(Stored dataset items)

================

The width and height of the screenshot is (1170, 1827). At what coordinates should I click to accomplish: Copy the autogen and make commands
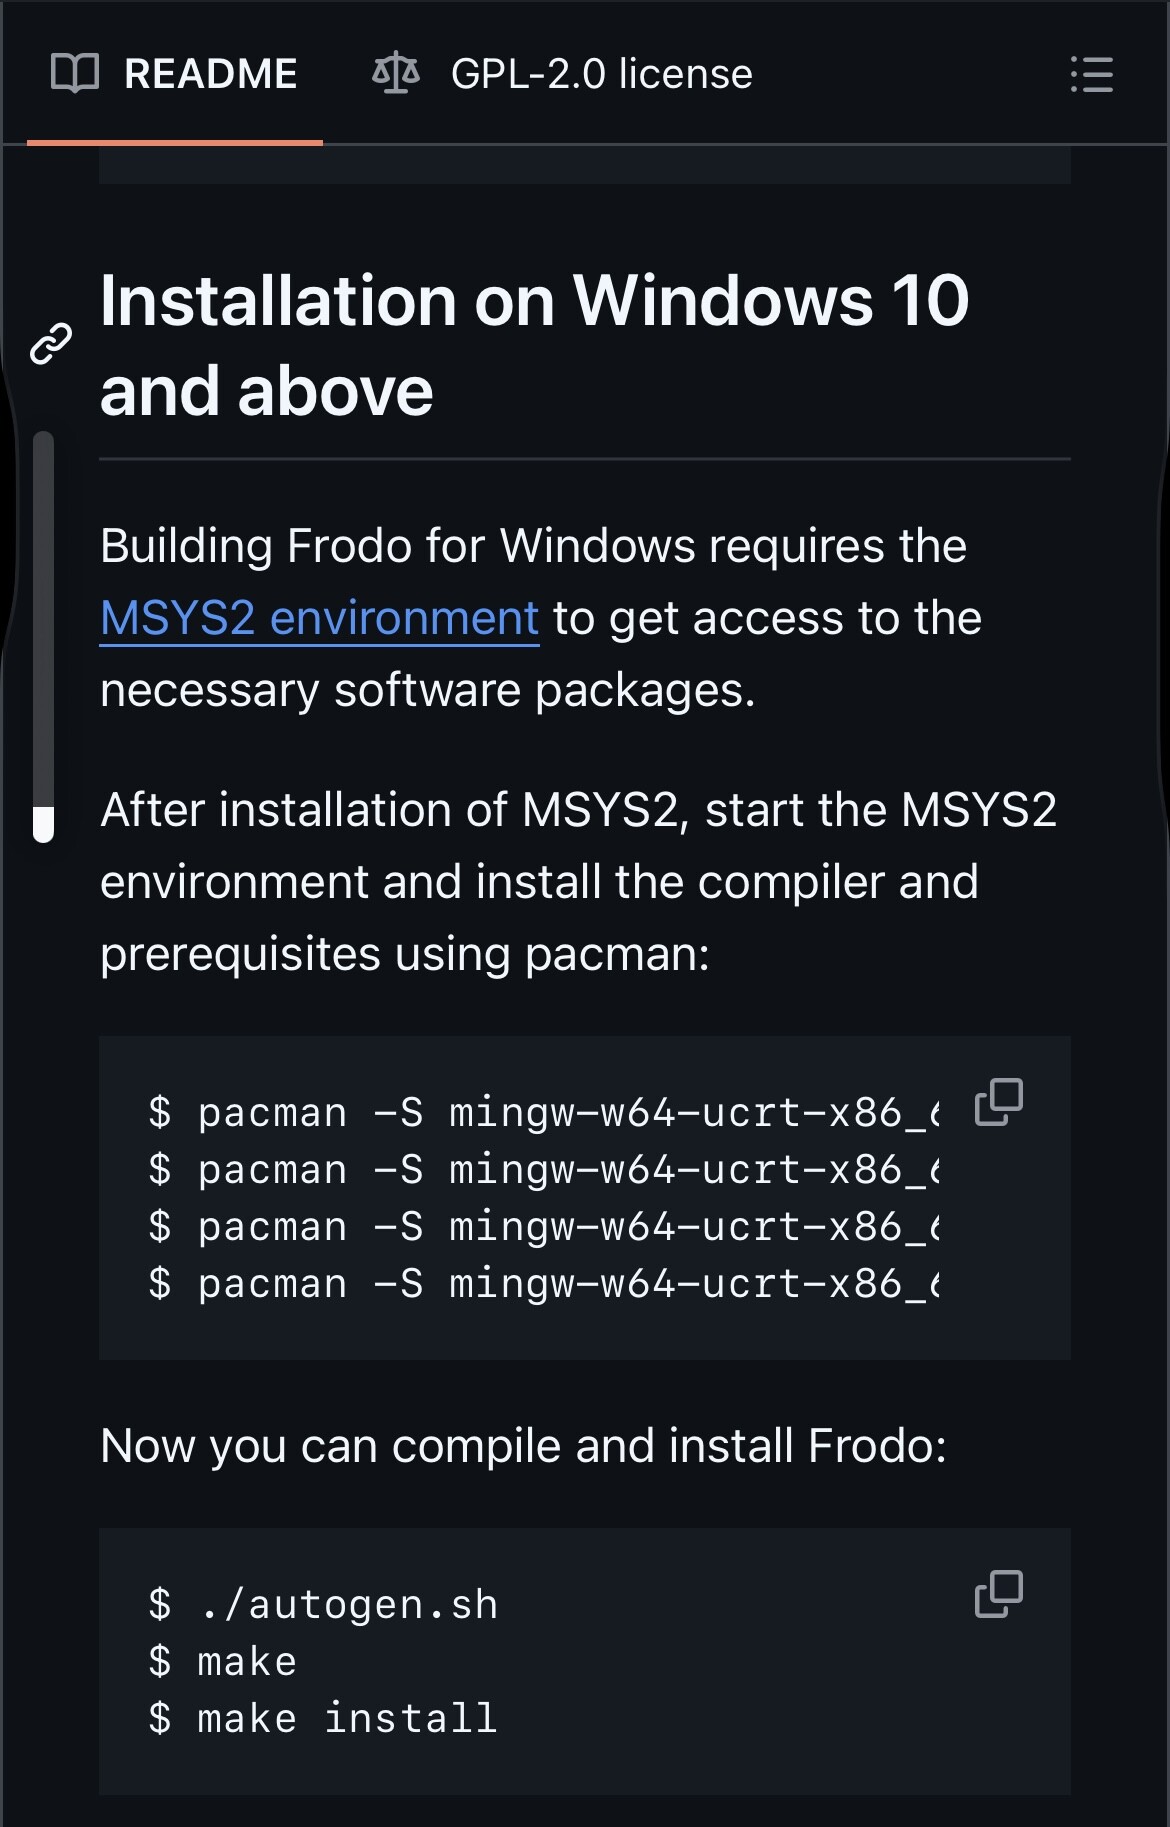point(999,1594)
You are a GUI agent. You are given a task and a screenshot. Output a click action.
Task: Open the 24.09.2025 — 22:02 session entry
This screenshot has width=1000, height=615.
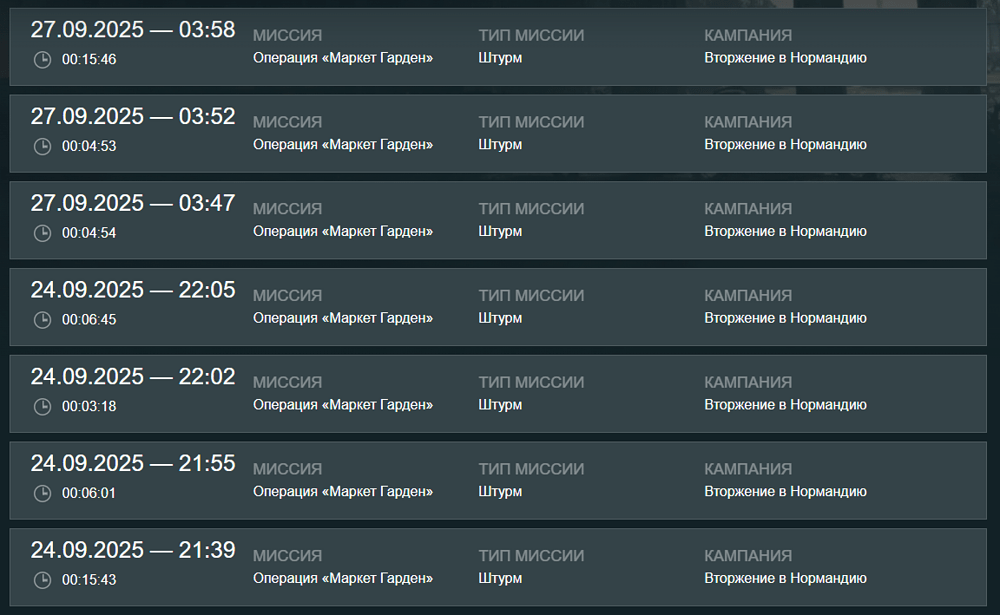coord(498,394)
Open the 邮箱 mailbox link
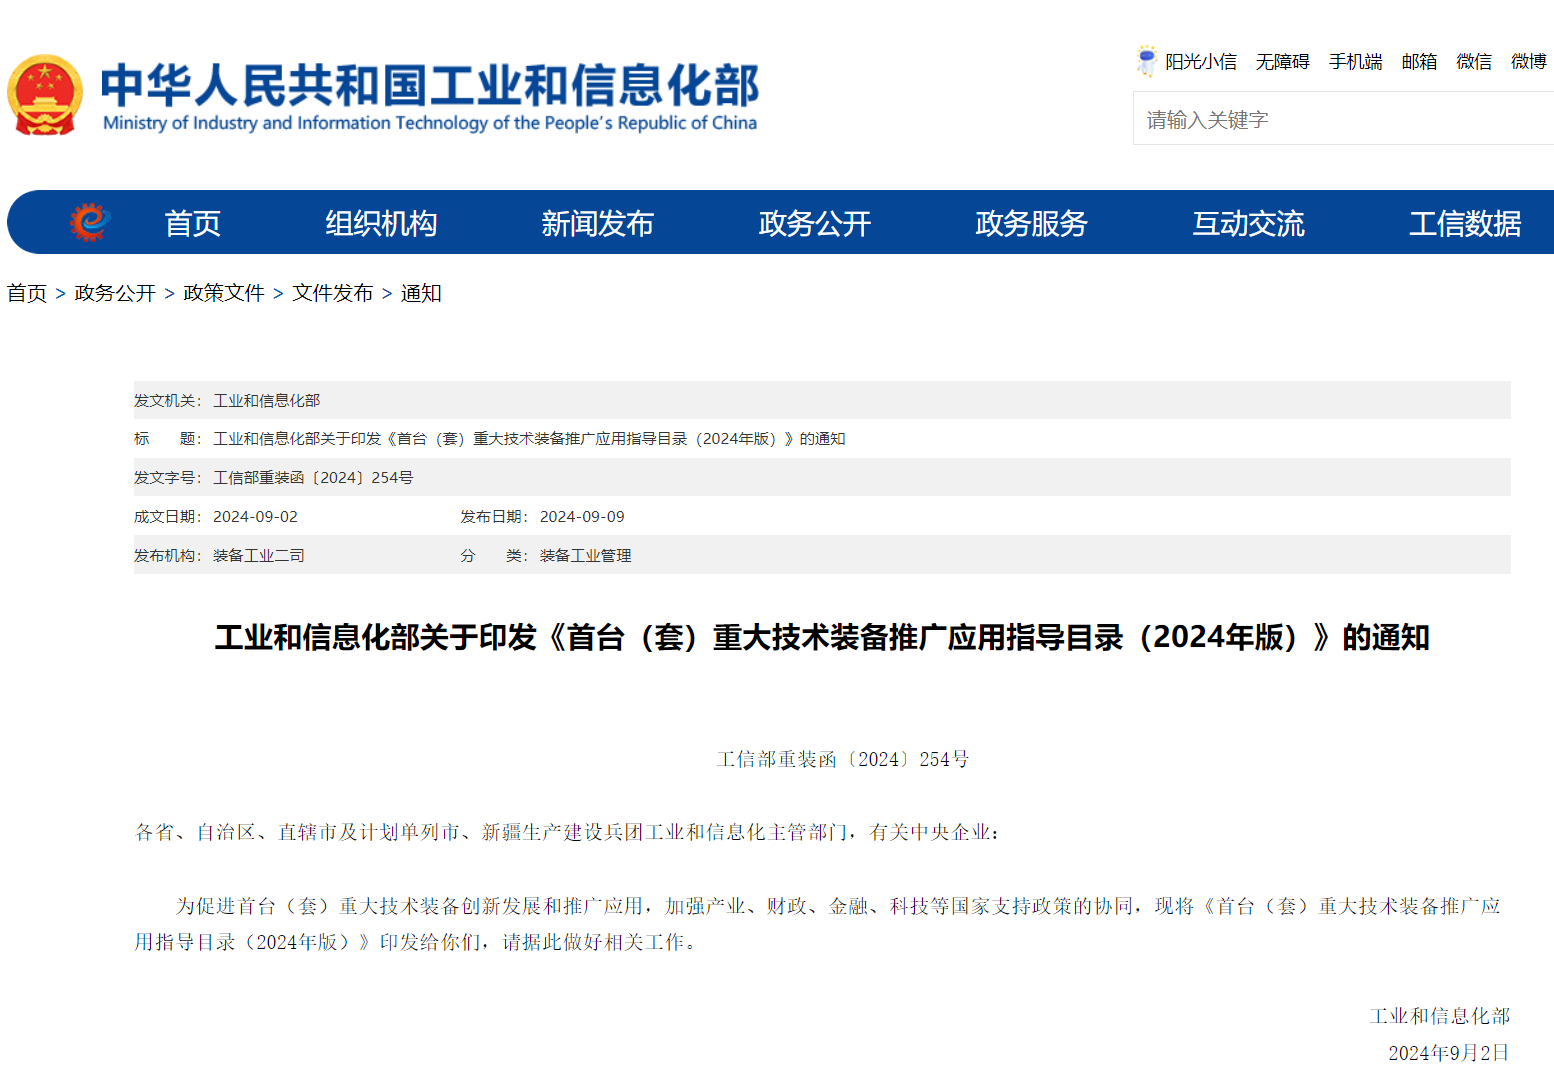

================

→ WHAT IS REQUIRED:
When copying the data above, repeat every word exactly and drop the pictures.

→ THE COMPLETED TASK:
The width and height of the screenshot is (1170, 1827). At what coordinates should I click to accomplish: Copy the autogen and make commands
point(999,1594)
You are a GUI agent. You are given a task and a screenshot. Output a click action.
Task: Open the 24.09.2025 — 22:02 session entry
This screenshot has width=1000, height=615.
coord(498,394)
Open the 邮箱 mailbox link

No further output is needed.